Who Performs a Bank Audit?
Bank audits are performed by a kind of accounting specialist called a bank auditor. A bank audit can be done as an internal audit, which is run by an employee of the financial institution, or it can be done as an external audit, which is run by an independent auditor under the direct guidance of certified public accountant (CPA).
Bank audits serve many purposes, but their main goal is to make sure a financial institution is operating in line and above board with all industry and local regulations. Bank auditors will take the time (and be afforded the resources) to pour over a bank's financial activities, risk management processes, systems, and procedures to make sure that all related information is complete, timely, and accurate.

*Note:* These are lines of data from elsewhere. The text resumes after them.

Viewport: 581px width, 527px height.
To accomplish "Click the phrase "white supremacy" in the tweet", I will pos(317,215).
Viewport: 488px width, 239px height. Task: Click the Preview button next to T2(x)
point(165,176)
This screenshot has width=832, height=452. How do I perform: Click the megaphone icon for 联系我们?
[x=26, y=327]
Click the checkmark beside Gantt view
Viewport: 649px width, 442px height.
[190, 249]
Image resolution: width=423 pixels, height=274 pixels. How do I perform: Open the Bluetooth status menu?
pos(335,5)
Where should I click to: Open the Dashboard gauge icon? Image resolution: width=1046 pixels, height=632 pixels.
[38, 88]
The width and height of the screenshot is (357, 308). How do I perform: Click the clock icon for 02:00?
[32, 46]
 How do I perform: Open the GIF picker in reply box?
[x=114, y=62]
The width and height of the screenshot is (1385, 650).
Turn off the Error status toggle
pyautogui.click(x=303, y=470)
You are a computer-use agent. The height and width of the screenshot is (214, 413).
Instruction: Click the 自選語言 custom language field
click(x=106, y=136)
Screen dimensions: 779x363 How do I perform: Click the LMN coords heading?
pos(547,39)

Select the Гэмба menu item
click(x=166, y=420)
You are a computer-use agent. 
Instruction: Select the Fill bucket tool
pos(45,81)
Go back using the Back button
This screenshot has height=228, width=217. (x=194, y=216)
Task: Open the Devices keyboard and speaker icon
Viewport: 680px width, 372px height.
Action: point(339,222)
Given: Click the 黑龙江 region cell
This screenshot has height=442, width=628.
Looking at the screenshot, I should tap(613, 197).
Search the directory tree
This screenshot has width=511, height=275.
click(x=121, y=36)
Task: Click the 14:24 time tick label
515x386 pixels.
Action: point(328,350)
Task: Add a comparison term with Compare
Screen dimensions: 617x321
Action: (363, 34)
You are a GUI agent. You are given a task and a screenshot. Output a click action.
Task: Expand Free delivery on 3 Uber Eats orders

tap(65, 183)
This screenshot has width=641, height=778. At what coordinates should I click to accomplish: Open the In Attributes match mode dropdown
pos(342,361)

Once auditors have had the chance to test and evaluate their findings, they can compile a report or audit opinion that outlines any feedback or corrective steps that a bank needs to take in order to remain in compliance. (Results of a bank audit are also shared with stakeholders and creditors if the audit was done externally.)
Here are a few common areas and metrics that a bank audit will evaluate within a financial institution:
Security and risk management, including operational, strategic, reputation, credit, compliance, and IT and cyber risk
Liquidity and monetary flow
Financial transactions, including bank wires and automated clearing house (ACH) networks
Financial and regulatory reports
Whether a financial institution is correctly following its own policies and/or operating in compliance with legal and best-practice standards
Whether there is any evidence of law violations, money laundering, fraud, and any other anomalies
As you can see, bank audits are important for ensuring the integrity of a financial institution and its practices. Undergoing audits and responding to the feedback generated by audits protects not only a financial institution's management, but also its shareholders, creditors, lenders, and clients. And while bank audits can certainly be stressful experiences, they can be made more streamlined through the use of auditing software and related services.